# EXERCISE REQUIREMENTS
Using the entries that follow, write out the line containing "Pick the Move Layout hand tool", the line containing "Task: Open the Twitter link icon", and every line between them, exactly and nothing else.

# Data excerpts
########
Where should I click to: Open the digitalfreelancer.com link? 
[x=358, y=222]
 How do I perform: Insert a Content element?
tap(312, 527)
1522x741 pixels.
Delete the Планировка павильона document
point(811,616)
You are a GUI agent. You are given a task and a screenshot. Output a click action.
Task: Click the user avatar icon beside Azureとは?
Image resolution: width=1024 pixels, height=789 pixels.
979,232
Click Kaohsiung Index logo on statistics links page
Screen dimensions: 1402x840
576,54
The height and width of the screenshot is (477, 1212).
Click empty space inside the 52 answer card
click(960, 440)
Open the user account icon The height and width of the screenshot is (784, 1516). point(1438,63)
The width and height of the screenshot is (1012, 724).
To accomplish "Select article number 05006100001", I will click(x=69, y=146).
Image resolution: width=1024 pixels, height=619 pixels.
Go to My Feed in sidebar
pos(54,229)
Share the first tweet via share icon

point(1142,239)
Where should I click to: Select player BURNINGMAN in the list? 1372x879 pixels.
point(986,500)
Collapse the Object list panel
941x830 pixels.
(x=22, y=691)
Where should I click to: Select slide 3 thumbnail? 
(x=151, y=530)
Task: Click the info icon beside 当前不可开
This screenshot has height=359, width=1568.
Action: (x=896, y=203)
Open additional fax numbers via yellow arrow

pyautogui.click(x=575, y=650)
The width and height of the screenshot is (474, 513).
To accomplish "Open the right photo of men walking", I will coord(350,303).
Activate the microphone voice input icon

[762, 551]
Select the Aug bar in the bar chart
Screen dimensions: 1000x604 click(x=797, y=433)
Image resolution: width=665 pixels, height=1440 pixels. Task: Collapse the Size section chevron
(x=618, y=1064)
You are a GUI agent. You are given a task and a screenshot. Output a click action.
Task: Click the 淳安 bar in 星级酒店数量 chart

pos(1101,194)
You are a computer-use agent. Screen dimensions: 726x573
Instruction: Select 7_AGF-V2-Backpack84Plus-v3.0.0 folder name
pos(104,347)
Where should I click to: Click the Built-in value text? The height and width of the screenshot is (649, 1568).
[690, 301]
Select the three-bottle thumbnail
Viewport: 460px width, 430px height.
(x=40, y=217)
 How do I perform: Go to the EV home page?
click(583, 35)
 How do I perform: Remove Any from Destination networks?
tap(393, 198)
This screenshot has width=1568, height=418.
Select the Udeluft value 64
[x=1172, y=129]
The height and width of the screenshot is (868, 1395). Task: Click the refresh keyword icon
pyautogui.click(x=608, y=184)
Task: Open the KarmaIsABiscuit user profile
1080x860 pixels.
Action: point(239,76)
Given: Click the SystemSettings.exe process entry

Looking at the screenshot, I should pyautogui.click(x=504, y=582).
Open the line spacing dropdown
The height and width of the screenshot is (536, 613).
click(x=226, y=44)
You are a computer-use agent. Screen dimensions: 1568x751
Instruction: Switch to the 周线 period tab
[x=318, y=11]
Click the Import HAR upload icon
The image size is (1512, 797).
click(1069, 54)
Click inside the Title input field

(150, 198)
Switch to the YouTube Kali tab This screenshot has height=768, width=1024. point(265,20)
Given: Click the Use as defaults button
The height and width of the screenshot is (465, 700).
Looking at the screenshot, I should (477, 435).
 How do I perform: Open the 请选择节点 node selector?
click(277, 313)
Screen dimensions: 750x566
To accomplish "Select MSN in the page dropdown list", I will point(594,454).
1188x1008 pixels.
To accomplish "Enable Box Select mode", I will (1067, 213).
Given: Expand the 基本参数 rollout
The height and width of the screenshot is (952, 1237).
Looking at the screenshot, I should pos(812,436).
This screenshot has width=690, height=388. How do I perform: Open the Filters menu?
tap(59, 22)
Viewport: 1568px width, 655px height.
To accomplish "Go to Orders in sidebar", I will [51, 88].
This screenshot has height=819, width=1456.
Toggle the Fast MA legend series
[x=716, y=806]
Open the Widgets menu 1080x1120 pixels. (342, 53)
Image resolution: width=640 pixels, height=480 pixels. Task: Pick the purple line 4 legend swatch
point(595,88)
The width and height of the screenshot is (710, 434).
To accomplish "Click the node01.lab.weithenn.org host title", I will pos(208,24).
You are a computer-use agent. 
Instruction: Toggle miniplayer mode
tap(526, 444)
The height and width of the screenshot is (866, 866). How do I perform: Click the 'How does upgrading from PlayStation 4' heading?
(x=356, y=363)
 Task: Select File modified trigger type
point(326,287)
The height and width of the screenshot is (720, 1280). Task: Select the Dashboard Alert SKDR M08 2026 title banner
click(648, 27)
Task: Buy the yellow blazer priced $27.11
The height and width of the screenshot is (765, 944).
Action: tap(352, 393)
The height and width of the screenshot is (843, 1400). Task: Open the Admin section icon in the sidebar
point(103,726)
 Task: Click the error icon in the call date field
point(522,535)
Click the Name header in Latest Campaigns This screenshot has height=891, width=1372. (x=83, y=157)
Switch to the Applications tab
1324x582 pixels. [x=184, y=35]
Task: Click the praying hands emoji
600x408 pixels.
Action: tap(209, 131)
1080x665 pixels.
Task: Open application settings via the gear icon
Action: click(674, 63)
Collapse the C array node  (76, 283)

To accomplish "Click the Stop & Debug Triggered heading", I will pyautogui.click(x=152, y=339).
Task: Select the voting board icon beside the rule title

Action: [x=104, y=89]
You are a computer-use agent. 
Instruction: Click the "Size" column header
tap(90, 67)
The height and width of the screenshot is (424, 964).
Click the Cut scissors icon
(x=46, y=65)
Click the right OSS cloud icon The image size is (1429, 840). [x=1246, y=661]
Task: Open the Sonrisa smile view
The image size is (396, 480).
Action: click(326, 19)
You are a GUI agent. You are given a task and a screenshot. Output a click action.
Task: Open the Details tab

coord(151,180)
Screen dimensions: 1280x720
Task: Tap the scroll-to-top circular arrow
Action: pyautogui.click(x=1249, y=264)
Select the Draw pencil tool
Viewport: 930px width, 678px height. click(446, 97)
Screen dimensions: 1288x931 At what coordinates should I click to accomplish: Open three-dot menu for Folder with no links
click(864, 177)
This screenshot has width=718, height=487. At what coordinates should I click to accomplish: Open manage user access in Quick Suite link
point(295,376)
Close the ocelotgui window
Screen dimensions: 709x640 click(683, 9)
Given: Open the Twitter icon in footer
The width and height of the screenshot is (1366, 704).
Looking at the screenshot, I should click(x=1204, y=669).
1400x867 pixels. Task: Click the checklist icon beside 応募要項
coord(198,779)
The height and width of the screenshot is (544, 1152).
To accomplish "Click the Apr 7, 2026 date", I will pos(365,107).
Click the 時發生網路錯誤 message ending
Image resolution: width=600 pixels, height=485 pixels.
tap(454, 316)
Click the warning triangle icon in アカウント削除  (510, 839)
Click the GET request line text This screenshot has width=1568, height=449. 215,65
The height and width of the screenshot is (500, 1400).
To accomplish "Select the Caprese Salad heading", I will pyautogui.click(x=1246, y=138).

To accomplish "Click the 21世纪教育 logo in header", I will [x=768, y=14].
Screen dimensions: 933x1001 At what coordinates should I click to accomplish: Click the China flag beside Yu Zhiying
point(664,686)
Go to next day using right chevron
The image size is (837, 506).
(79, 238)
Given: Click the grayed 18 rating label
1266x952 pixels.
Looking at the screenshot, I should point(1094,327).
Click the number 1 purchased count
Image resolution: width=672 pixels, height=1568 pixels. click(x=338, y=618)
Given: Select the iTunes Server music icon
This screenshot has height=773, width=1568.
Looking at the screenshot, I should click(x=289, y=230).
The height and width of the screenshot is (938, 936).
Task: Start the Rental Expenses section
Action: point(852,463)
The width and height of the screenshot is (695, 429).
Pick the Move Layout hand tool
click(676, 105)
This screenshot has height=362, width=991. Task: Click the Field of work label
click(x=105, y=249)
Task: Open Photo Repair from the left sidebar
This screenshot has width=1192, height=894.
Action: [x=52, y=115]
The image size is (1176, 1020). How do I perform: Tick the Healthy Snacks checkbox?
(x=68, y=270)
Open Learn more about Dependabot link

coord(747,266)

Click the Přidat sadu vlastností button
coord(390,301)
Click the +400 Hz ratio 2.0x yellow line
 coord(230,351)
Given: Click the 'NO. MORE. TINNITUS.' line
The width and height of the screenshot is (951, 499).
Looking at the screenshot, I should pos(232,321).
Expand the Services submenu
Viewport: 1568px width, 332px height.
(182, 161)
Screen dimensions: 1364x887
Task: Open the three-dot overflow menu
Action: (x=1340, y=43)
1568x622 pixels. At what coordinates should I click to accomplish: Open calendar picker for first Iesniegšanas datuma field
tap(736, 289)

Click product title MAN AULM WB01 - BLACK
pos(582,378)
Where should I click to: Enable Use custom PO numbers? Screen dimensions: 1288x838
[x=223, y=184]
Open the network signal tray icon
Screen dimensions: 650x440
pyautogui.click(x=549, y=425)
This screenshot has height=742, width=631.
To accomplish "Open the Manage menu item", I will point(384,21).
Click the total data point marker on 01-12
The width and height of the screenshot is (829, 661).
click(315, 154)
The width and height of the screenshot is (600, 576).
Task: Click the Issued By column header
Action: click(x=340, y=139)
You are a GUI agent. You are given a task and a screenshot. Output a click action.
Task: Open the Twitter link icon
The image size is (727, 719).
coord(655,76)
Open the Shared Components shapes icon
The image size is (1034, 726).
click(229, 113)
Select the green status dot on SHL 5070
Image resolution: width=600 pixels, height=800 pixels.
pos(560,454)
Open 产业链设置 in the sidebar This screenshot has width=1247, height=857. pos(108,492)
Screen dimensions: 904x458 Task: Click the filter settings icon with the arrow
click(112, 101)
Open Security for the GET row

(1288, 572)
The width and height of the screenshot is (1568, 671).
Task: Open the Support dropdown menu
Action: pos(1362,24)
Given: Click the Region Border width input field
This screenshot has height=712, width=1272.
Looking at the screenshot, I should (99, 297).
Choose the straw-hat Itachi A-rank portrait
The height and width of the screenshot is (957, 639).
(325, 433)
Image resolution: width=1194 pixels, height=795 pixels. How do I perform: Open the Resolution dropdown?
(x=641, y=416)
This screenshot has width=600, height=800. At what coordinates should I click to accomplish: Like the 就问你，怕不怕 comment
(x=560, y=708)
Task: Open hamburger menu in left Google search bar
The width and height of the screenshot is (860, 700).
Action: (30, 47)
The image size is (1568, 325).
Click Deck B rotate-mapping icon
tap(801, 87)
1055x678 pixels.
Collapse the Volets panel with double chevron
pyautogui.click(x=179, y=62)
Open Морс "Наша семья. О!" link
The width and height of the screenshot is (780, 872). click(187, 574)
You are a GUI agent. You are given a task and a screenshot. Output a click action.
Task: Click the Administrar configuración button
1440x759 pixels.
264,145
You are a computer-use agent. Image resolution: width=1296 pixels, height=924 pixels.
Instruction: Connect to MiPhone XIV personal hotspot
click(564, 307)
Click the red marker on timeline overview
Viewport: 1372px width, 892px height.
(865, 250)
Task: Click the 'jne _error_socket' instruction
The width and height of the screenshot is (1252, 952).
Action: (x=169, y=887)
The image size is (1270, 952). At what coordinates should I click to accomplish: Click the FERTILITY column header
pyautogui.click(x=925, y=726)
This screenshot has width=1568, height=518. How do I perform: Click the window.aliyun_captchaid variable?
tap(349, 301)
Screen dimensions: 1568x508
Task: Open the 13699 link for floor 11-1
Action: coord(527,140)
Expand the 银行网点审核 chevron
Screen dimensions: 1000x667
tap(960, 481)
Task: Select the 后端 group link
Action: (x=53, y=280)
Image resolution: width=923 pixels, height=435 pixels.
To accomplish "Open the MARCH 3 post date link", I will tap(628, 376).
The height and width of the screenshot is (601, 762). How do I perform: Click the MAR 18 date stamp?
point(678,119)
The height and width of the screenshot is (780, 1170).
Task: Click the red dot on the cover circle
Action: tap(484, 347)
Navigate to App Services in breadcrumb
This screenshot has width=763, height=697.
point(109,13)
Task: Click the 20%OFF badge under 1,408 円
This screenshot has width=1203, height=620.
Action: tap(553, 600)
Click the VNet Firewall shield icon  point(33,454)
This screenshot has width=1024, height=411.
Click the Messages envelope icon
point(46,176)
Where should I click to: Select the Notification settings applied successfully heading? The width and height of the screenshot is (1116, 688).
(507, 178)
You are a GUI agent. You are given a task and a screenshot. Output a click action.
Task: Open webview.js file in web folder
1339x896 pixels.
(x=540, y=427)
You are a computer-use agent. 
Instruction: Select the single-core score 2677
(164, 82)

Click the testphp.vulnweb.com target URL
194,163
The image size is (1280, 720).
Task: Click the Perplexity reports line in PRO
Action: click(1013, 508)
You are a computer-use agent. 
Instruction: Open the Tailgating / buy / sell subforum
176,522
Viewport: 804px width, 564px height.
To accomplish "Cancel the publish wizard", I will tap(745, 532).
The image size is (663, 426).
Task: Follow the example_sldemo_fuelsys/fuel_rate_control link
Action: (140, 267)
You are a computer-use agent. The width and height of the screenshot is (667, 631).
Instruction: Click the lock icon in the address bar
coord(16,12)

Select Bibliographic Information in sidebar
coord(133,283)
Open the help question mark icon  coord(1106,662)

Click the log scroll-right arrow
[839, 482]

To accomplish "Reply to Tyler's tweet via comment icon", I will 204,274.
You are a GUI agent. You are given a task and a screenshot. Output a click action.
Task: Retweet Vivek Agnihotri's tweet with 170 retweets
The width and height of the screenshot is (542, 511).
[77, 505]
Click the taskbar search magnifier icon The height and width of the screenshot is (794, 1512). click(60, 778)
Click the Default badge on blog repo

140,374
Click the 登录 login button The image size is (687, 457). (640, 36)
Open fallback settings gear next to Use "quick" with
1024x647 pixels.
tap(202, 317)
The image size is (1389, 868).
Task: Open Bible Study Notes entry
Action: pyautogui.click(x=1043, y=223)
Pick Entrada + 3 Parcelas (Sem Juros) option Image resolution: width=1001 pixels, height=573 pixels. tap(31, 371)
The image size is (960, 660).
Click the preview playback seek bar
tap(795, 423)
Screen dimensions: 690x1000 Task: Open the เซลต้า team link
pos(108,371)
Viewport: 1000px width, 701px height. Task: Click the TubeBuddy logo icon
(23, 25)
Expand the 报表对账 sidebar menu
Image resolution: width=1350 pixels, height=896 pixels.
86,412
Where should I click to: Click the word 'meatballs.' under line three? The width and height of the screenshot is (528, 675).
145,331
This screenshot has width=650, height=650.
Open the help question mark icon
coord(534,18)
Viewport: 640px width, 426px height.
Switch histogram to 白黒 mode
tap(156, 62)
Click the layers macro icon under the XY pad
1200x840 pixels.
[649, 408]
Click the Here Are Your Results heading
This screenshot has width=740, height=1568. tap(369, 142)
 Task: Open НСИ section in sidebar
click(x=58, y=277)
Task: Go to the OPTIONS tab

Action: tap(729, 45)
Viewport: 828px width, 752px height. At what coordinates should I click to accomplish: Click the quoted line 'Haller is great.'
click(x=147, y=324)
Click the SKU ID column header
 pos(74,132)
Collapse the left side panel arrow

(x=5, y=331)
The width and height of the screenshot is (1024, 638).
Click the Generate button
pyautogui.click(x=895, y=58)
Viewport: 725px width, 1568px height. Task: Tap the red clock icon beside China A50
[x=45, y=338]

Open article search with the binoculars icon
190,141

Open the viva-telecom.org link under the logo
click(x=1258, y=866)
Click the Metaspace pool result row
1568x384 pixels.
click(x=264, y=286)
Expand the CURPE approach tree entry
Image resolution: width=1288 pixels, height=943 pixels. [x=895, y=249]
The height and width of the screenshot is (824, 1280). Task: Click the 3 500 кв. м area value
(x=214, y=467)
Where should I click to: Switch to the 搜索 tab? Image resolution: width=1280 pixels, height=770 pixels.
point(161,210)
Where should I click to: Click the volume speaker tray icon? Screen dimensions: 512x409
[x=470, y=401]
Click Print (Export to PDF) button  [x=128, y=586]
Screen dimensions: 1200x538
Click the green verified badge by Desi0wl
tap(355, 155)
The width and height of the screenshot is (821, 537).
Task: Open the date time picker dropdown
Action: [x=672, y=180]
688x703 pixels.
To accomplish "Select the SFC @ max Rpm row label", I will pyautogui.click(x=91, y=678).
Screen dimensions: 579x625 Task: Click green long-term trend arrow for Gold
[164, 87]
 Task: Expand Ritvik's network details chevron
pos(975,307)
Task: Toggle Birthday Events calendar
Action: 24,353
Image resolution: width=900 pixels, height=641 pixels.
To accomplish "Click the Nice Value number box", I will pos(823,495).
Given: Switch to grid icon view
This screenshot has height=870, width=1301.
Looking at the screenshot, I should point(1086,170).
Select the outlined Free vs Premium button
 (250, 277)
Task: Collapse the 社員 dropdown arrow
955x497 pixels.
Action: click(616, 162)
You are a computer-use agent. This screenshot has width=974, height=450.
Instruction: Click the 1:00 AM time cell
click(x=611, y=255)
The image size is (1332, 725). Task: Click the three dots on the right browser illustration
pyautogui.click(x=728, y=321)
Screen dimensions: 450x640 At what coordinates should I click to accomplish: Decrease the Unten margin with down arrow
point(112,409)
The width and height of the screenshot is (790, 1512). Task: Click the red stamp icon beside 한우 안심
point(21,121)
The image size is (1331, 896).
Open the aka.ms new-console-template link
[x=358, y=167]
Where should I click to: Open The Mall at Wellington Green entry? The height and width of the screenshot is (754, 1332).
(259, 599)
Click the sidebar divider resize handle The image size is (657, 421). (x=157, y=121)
########
# RESPONSE TO THE EXERCISE
Pick the Move Layout hand tool
click(676, 105)
This screenshot has height=362, width=991. Task: Click the Field of work label
click(x=105, y=249)
Task: Open Photo Repair from the left sidebar
This screenshot has width=1192, height=894.
Action: [x=52, y=115]
The image size is (1176, 1020). How do I perform: Tick the Healthy Snacks checkbox?
(x=68, y=270)
Open Learn more about Dependabot link

coord(747,266)

Click the Přidat sadu vlastností button
coord(390,301)
Click the +400 Hz ratio 2.0x yellow line
 coord(230,351)
Given: Click the 'NO. MORE. TINNITUS.' line
The width and height of the screenshot is (951, 499).
Looking at the screenshot, I should pos(232,321).
Expand the Services submenu
Viewport: 1568px width, 332px height.
(182, 161)
Screen dimensions: 1364x887
Task: Open the three-dot overflow menu
Action: (x=1340, y=43)
1568x622 pixels. At what coordinates should I click to accomplish: Open calendar picker for first Iesniegšanas datuma field
tap(736, 289)

Click product title MAN AULM WB01 - BLACK
pos(582,378)
Where should I click to: Enable Use custom PO numbers? Screen dimensions: 1288x838
[x=223, y=184]
Open the network signal tray icon
Screen dimensions: 650x440
pyautogui.click(x=549, y=425)
This screenshot has height=742, width=631.
To accomplish "Open the Manage menu item", I will point(384,21).
Click the total data point marker on 01-12
The width and height of the screenshot is (829, 661).
click(315, 154)
The width and height of the screenshot is (600, 576).
Task: Click the Issued By column header
Action: click(x=340, y=139)
You are a GUI agent. You are given a task and a screenshot. Output a click action.
Task: Open the Twitter link icon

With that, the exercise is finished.